Have you ever wondered why some people seem to have all the luck? Bob Selden's new book 'Don't' shows you how words impact those parts of the brain that make you either positive or negative. People who have a more positive outlook use more positive language. They see opportunities that others miss - they also generally see how these opportunities can be turned into real advantages.
* 'Don't' sets out those negative words and phrases to avoid - the ones that create negative thinking in your brain and result in negative behaviour - and then suggests some words and phrases that do just the opposite. The end result? You will start to use positive words, which activate the positive parts of your brain which then results in positive behaviour.
* 'Don't' will also enable you to better manage those difficult conversations that all of us have at some point. Sometimes it's a conversation we initiate, such as going to a job interview, at other times it's initiated by someone else, such as when a good friend wants help with a deep problem.
Bob Selden will challenge some of your thinking on what makes some people more successful than others - Is it luck? Upbringing? Opportunity? Or is it perhaps the words we use? Read his new book 'Don't' and make the call!
"In this insightful and practical book, Bob Selden guides us to realise the power of our words - and our thoughts - to help us build better relationships with our friends, family and work colleagues. A really important life book and one I wish I had years ago." -
Andrew O'Keeffe, author of 'Hardwired Humans' and 'The Boss'
"Bob Selden has given us a gift of unique value: The gift of understanding how the words we choose impact on others - and even on ourselves. Based on his painstaking review of the science, 'Don't' has already changed how I construct my keynote speeches." -
Jim Lawless, author of 'Taming Tigers' and international keynote speaker
About the Author
Bob calls himself a student of behaviour. He believes that the words and language we use not only impact our relationships with others, but also the way in which we behave. Recent research tends to support this belief.

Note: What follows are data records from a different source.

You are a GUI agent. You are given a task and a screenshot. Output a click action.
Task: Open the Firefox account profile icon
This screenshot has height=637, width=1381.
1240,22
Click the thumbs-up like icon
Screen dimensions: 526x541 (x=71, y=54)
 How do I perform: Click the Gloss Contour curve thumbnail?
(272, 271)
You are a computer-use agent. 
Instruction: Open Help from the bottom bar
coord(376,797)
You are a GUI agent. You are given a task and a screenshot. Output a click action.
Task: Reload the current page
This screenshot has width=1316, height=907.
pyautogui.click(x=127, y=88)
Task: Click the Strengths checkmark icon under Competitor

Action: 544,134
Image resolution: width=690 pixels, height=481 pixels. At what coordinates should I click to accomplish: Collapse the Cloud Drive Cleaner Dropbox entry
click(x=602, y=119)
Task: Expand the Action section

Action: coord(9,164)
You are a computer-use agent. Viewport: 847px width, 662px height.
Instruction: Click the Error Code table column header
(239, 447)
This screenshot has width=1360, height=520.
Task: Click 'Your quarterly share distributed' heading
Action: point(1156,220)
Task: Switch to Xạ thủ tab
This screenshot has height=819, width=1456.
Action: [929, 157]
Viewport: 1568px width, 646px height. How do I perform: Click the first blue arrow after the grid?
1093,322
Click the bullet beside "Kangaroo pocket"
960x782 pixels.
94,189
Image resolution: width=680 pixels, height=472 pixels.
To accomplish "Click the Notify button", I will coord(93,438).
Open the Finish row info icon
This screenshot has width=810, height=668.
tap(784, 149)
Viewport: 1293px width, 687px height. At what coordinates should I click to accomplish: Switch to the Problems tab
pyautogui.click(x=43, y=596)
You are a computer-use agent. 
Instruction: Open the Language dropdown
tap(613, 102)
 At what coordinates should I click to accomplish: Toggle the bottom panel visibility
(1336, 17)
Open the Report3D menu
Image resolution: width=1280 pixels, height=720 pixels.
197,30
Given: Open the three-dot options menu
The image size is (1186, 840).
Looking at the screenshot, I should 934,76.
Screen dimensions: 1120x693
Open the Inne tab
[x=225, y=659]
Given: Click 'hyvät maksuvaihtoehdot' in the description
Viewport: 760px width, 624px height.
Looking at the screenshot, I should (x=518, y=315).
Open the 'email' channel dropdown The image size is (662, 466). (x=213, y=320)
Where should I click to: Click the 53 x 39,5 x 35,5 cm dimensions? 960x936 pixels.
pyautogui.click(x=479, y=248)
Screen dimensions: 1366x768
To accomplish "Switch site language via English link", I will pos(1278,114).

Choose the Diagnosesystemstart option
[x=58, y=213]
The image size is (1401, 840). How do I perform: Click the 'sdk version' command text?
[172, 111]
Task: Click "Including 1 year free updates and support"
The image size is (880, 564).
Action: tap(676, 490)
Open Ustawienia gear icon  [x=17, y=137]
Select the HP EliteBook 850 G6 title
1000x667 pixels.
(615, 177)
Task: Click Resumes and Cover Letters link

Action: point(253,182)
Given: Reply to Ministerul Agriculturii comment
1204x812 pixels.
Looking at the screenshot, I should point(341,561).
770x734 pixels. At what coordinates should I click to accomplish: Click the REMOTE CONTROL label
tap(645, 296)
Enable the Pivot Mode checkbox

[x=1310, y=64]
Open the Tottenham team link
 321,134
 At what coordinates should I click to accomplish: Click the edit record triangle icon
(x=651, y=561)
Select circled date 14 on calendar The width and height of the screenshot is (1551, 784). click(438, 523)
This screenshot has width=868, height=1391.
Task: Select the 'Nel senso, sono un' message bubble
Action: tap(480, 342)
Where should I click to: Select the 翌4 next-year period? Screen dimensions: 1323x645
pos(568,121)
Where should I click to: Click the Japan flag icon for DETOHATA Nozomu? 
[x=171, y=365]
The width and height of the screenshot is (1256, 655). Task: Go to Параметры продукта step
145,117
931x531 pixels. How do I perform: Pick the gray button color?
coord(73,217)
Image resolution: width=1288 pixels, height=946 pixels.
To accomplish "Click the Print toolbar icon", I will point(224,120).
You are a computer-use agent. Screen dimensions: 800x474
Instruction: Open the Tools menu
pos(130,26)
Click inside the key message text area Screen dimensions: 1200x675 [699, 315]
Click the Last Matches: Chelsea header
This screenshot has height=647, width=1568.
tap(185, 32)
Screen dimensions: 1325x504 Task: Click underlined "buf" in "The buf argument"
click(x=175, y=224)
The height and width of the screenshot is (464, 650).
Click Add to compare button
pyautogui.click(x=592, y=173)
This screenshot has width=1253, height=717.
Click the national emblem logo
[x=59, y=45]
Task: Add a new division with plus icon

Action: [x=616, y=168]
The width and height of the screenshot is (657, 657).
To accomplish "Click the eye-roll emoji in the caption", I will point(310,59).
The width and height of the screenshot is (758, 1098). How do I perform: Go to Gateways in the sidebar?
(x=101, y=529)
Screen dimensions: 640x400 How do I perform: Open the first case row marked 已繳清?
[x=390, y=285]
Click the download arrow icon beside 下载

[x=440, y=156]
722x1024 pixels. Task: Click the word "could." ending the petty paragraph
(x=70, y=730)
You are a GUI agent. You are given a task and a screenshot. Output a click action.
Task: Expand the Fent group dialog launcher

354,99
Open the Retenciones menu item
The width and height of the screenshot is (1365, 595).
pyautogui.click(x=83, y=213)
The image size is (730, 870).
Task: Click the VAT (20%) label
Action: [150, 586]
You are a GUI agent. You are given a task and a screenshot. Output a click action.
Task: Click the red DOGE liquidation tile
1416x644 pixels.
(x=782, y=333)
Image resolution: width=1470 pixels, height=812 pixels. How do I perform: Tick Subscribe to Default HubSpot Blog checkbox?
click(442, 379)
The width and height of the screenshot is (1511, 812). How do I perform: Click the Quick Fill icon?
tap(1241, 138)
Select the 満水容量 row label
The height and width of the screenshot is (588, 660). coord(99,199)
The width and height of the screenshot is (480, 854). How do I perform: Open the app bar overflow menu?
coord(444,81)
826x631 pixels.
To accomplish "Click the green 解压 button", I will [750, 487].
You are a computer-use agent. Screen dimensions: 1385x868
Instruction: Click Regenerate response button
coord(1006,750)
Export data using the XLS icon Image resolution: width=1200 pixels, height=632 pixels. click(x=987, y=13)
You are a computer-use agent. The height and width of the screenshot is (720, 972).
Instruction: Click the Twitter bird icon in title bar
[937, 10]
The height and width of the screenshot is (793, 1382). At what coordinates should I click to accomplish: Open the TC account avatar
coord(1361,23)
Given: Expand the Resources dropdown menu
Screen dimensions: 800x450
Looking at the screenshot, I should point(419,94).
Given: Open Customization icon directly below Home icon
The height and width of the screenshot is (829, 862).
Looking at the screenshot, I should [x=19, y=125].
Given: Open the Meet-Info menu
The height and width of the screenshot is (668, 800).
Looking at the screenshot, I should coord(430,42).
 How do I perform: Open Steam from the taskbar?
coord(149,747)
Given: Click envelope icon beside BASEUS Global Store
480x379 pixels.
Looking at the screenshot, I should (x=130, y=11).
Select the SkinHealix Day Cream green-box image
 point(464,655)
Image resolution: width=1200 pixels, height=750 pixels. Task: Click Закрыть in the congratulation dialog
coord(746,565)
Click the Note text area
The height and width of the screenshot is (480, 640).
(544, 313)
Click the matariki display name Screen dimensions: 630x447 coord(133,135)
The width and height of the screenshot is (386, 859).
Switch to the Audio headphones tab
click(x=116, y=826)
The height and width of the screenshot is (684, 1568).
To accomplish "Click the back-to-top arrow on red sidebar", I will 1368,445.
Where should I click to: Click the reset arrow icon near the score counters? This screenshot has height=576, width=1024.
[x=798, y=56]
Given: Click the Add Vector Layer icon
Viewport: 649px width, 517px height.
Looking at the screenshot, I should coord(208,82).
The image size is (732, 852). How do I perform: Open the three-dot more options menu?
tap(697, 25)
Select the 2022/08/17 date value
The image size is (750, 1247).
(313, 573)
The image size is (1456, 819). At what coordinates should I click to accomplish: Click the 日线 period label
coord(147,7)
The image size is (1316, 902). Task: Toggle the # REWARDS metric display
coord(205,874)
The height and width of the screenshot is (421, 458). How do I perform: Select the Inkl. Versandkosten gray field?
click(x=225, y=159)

For example, studies at the Universities of Heidelberg, Neuchatel and Zurich (2007) show that when young male drivers hear male type words (such as "tough" and "rough") they automatically increase their speed, whilst hearing female type words (such as "pink" and "gentle") leads to a reduction in their speed. His question, "Can the words a manager uses also impact both his or her people relationships and behaviour?"
As an author on management, Bob have not only studied the subject, but have lived the role. He survived his first new manager's role in banking to eventually develop into a senior manager responsible for the career development of hundreds of other managers. During this growing process, and later as an organisational development consultant, trainer and coach, he learned what works and what doesn't work when managing others. So, he recently published a new book "What To Do When You Become The Boss" which is a result of this learning. His determination is to help other new managers during their initial growth spurt.
Bob is an Australian currently living in Liestal, Switzerland. As well as consulting to various organisations on five continents, he coach on the Mobilizing People program at the International Institute for Management Development in Lausanne, Switzerland. He also facilitate on programs such as the Middle Manager Development program at the Australian Graduate School of Management in Sydney, Australia.
Bob is married with three children. He is a keen cyclist and love getting out and about in the hills of Switzerland.